Austrian Lauda, who was treated in hospital in January for about 10 days while suffering from influenza and had a lung transplant last August, died on Monday night, his family said in a statement.
"His unique achievements as an athlete and entrepreneur are and will remain unforgettable," the statement said.
"His tireless zest for action, his straightforwardness and his courage remain a role model and a benchmark for all of us, he was a loving and caring husband, father and grandfather away from the public, and he will be missed."
Lauda won two world championships in 1975 and 1977 with Ferrari and a third in 1984 with McLaren.
He had a near-fatal crash in 1976 when racing at the Nuerburgring but despite suffering horrific burns, he was soon back in his Ferrari with a modified helmet and went on to claim his second world title.
His rivalry with British driver James Hunt, the 1976 champion for McLaren, was intense and became the subject of the acclaimed 2013 film "Rush".
After two less successful years at rival outfit Brabham and then a two-year hiatus, Lauda returned to F1 for another four seasons at McLaren and won the 1984 title by a half-point over team mate Alain Prost.
While taking his first break after Brabham, Lauda set up a charter airline and returned to his aviation business full-time after bowing out of racing.

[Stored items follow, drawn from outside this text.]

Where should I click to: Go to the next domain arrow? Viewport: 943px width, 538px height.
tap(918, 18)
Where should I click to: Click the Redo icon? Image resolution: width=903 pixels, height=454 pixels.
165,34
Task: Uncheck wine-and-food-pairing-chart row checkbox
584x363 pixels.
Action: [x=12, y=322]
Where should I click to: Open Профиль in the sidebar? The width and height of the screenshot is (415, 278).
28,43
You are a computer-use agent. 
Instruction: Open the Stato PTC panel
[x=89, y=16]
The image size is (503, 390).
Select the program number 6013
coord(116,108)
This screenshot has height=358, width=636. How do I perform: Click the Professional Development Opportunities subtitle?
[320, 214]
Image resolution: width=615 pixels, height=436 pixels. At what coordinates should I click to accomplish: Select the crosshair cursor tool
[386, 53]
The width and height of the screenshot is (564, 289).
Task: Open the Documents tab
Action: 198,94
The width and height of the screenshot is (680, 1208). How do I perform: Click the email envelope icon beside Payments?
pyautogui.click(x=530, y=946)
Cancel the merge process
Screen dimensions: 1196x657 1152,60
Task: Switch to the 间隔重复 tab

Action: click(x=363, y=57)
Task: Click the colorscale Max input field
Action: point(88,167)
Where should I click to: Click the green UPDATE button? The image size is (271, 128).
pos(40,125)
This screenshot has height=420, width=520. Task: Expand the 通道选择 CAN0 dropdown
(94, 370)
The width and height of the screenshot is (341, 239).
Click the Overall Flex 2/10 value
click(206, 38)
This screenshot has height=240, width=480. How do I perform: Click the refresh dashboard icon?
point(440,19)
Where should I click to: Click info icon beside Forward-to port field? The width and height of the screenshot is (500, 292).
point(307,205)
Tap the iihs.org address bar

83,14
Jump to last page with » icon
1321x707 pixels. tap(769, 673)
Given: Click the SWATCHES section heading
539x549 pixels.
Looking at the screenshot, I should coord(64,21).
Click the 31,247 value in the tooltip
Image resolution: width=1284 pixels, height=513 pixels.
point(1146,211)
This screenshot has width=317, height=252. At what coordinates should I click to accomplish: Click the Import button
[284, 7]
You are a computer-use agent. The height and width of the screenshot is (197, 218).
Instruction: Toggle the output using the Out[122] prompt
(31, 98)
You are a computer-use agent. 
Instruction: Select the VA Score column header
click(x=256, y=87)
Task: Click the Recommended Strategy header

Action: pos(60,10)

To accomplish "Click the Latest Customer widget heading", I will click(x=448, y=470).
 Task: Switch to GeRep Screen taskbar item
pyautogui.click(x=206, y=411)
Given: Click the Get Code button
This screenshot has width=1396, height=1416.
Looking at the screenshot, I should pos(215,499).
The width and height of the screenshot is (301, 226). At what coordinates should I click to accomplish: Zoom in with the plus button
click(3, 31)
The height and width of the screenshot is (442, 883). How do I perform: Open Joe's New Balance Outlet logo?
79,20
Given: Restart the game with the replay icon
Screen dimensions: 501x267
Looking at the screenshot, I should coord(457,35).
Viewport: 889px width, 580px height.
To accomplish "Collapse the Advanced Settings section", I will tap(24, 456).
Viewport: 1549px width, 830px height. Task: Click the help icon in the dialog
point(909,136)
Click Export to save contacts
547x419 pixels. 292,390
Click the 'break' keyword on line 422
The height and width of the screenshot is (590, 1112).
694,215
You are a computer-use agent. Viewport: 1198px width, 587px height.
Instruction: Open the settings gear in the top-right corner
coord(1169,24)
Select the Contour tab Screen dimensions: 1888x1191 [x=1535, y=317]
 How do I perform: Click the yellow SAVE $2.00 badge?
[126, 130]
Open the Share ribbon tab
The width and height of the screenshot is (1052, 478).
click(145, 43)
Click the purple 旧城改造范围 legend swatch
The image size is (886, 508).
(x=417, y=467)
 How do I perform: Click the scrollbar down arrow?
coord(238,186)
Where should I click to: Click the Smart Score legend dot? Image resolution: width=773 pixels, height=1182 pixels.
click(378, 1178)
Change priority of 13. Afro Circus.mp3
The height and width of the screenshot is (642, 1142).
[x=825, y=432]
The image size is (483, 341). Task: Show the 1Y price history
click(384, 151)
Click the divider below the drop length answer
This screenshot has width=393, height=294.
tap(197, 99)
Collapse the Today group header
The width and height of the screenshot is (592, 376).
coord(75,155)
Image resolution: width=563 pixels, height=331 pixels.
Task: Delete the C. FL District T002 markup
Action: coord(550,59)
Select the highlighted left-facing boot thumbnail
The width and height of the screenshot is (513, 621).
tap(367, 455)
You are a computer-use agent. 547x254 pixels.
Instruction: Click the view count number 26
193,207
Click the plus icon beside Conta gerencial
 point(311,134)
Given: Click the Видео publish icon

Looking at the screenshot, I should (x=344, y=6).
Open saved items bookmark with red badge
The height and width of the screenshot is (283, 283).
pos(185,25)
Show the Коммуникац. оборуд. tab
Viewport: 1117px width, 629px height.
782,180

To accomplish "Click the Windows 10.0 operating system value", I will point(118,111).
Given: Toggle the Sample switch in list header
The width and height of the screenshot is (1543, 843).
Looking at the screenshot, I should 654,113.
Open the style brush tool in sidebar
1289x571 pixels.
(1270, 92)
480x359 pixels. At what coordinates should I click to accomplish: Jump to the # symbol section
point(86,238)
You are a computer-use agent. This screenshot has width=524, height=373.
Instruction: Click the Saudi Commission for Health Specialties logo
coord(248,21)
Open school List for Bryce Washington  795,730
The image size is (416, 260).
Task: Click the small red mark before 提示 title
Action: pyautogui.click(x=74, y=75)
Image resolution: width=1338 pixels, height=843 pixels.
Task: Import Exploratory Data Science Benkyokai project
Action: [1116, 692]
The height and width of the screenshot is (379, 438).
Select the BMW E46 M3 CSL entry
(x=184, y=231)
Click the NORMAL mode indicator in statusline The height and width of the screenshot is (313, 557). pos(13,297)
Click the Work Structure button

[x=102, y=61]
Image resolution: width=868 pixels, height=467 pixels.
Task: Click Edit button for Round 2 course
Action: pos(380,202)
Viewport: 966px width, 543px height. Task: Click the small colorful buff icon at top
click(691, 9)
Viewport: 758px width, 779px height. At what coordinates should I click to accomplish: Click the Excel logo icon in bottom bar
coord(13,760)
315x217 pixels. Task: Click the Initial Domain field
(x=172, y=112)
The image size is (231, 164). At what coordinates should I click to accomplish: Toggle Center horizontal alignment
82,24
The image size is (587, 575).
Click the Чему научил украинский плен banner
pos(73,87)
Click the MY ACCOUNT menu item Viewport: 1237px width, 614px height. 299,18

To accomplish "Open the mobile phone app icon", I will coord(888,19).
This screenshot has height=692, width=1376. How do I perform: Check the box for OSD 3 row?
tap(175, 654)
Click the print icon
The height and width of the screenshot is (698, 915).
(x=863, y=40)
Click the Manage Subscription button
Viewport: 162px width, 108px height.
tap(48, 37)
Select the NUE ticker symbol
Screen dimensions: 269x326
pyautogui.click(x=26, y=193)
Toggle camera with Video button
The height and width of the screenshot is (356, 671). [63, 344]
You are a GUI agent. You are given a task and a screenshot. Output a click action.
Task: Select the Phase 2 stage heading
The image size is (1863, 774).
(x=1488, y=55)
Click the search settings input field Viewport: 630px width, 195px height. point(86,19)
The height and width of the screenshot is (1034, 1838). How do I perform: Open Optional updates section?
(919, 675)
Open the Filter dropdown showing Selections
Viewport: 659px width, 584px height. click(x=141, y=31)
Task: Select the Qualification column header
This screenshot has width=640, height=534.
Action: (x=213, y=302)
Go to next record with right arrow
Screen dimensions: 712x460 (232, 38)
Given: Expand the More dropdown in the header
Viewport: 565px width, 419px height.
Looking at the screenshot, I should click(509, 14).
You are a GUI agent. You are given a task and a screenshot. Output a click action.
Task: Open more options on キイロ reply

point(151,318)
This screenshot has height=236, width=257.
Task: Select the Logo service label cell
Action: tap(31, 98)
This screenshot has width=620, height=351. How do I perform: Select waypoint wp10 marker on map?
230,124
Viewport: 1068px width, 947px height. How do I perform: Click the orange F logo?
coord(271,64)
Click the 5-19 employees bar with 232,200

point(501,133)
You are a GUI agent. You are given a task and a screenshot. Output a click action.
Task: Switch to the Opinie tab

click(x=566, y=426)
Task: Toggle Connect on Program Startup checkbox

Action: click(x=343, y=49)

Through the 1980s and 1990s, he grew 'Lauda Air' into an international carrier with long-haul flights out of Austria across the globe before it was merged into Austrian Airlines in 2012.
Lauda also returned to Formula One in management roles, first with Ferrari in the 1990s and later with Mercedes, where he was appointed non-executive chairman in 2012.
He is credited for helping bring five-times F1 champion Lewis Hamilton to the team from McLaren.
"His passing leaves a void in Formula One," Mercedes team principal Toto Wolff said in a statement on Tuesday.
"We haven't just lost a hero who staged the most remarkable comeback ever seen, but also a man who brought precious clarity and candour to modern Formula One. He will be greatly missed as our voice of common sense.
"Our Mercedes team has also lost a guiding light ... Niki was always brutally honest - and utterly loyal.
"Niki, you are quite simple irreplaceable, there will never be another like you."
Lauda's death rocked the F1 community days before the Monaco Grand Prix, the jewel in the racing calendar, and there were warm tributes paid by drivers past and present as well as the two teams he won world titles with.
"Your passing leaves an enormous void inside me," former Ferrari boss Luca di Montezemolo said in a statement.
"With you I have lived some of the most beautiful moments of my life, we shared many unforgettable Ferrari victories and we were always bound together by great affection, even when we found each other competing on rival teams."